Hastings is situated on the western shore of Western Port on a natural deep-water harbour, 61 km south of Melbourne. The original inhabitants of the area were the Burinyung-balluk clan of the Bunerong people.
The first European to enter Western Port was George Bass in a whaleboat, on 5 January 1798. Bass sailed along the western passage of Western Port, past the site of the future township of Hastings, and up to the Tooradin inlet.

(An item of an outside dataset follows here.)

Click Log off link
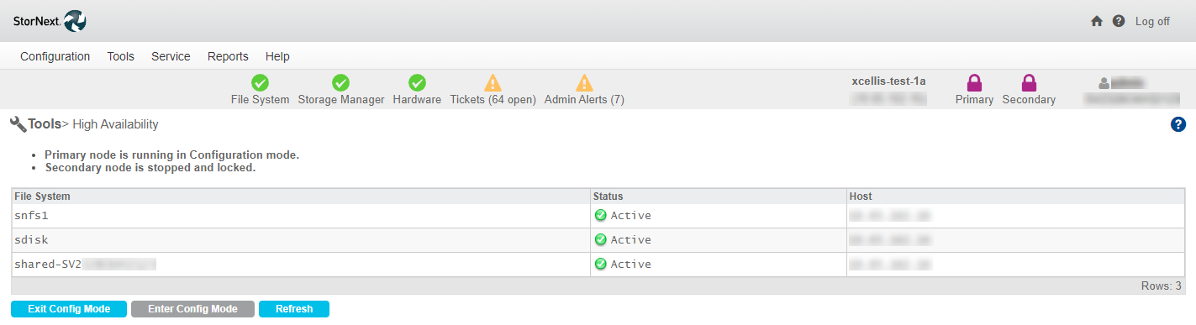 tap(1152, 21)
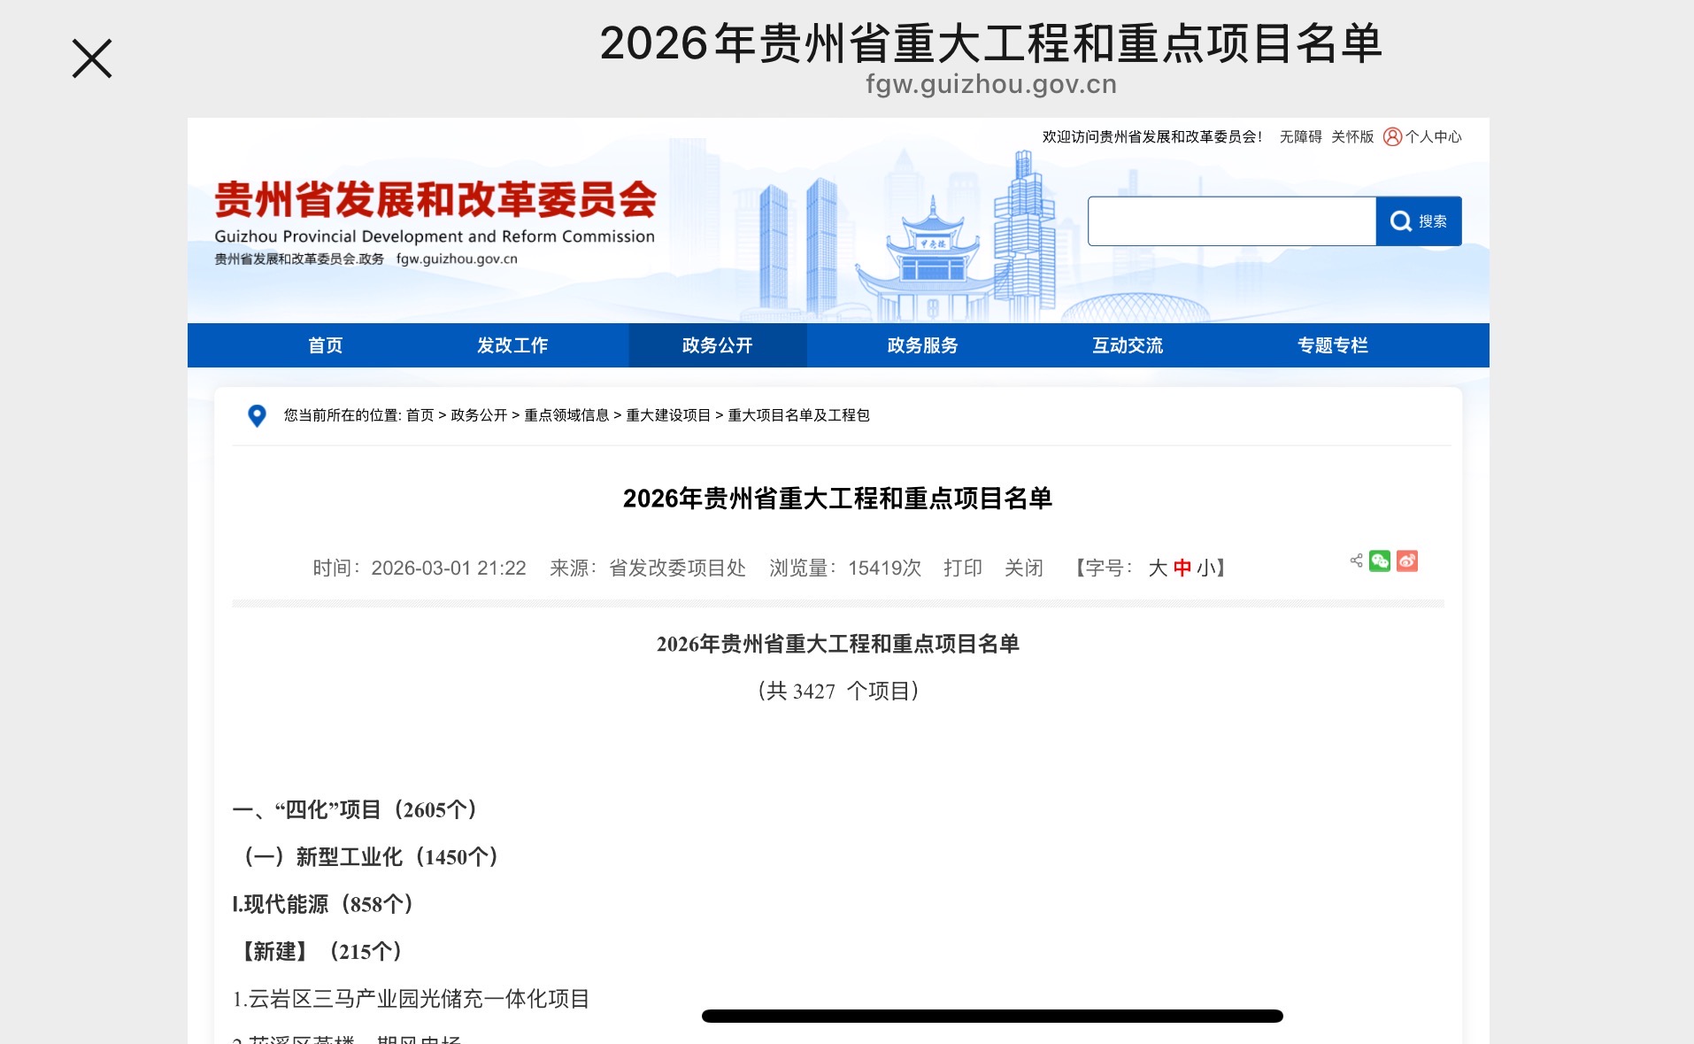Open the 发改工作 navigation menu
Image resolution: width=1694 pixels, height=1044 pixels.
pyautogui.click(x=512, y=345)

The Lady Nelson was the first decked vessel to enter Western Port Bay. It arrived under the command of John Murray in 1801. During this visit Victoria's first garden was planted on Churchill Island, Western Port. Officers from the Lady Nelson prepared the first chart of Western Port. Leaving Western Port, the Lady Nelson became the first ship known to have entered Port Phillip Bay, arriving in 1802. The Lady Nelson later carried people to Victoria's first settlement at Sorrento in 1804, and was the first known vessel to traverse the southern coastline and to travel through Bass Strait from west to east.
William Thomas was the appointed Protector of the Aborigines of this area in April 1839, and in February 1840 he took a group of 57 Aborigines and they camped at 'Teyup'. The journal of William Thomas gives a wealth of information on this matter.
The pastoral lease of the area, which includes Hastings, was granted to Martha Jane King, one of the few women who were granted a lease. It was later sold and subdivided. In the 1840s fishing and fruit-growing became important local industries. The pier and fishing shed, both erected in the 1860s, are still in use and part of the scene at Hastings today. Fish is still sold from the fishing shed. Fish from Hastings was taken to Frankston in a 'fish wagon'. A description of the heyday of fishing (c1894) has been given by Mrs Fellowes: 'it was long, painted red and stacked with rows of baskets after the fishing. When the fishermen were not busy the youngsters had great fun packing on the little truck and sending it flying the length of the jetty and bashing the log and piles at the end. There was a time Hastings had a Regatta and the fishing fleet turned out in all its glory and Hastings public came alive. Let a little greased piglet loose as a prize for the catcher as it raced around Hastings well greased, almost impossible to grip.' (Western Port Pioneers and Preachers by Valda Cole, The Hawthorn Press Pty. Ltd. 1975, page 40).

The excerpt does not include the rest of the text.